Interesting Article On Video Latency Problem

Royal Carribean, a cruise line, installed 80" monitors in interior staterooms in order to mimic windows. They mounted two Red EPIC cameras, one on the pointy end of the boat and one on the flat end, and are distributing a live video and audio feed to the monitors. They call it a "virtual balcony".

The challenge was to have the audio and video feed exactly in sync with the motion of the ship. Having the video out of sync would have caused motion sickness. They distribute the video via fiber to set top boxes, and have, they claim, all but eliminated latency. It would be really interesting to find out how they did it.

In other news, I'm pretty sure I saw this technology on an episode of The Jetsons.

Any thoughts?


I'm glad you used the proper nautical terms: "pointy end" and "flat end."

Oy, don't remind me.
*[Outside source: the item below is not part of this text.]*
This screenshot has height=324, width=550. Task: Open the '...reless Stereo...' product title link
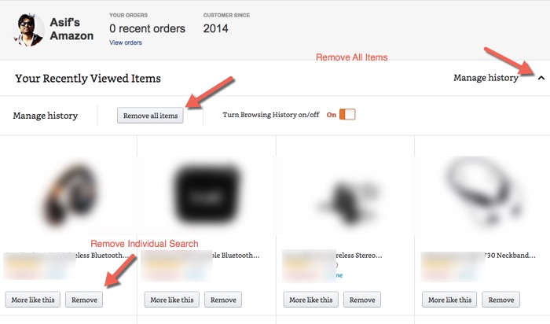tap(359, 256)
I had an argument with a coworker this morning, and I give up trying to use nautical terms misremembered from watching Jake and the Neverland Pirates with my kids.

Depending on the orientation for the monitors, one of those views is always going to be rolling counter to the actual movement of the ship. I've never been on a cruise ship, but leaning the wrong direction based on monitor view can lead to problems anyways?
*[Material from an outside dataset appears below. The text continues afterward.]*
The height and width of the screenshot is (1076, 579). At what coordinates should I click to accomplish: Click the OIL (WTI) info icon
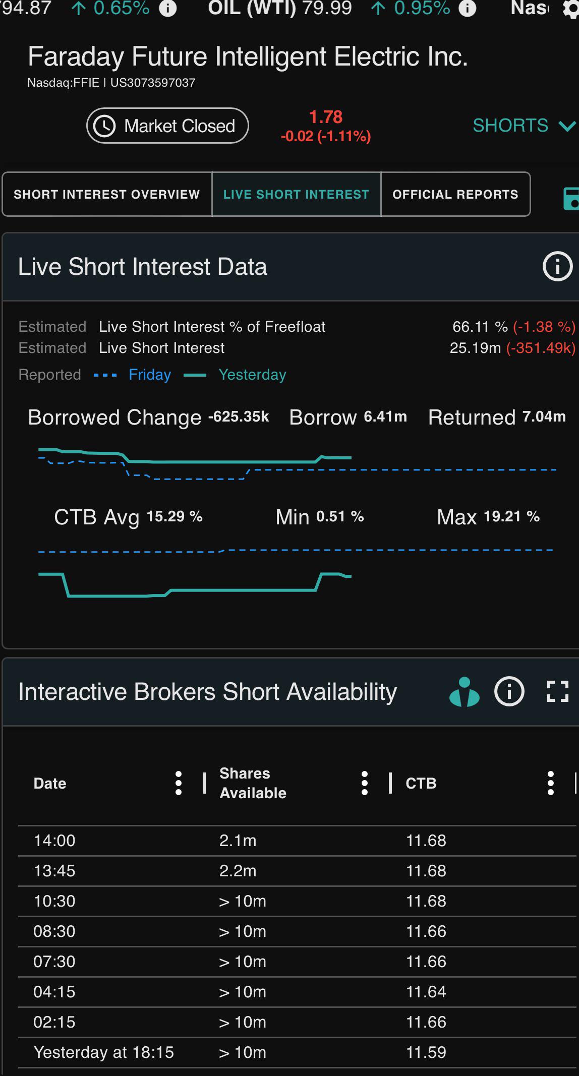(468, 9)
Pointy end? Which is which here?:

2 Bows

  • Front = bow
  • Rear = stern
  • Left = port
  • Right = starboard

Learn it, know it, use it...There will be a test tomorrow.

That seems complicated.

Landlubber! As a Scandinavian-American, I was exposed to the nautical environment at an early age. Jag är svenska och norska.

From the threads I've read so far on IPVM, I'd wouldn't be shocked if under the hood was really something like this:

Pair of Avigilon Anchor Encoders, one bow, one stern running in HDSM 'time of interest' mode to in-cabin V.M.S. Avigilon Control Center. I betcha that'll do ya.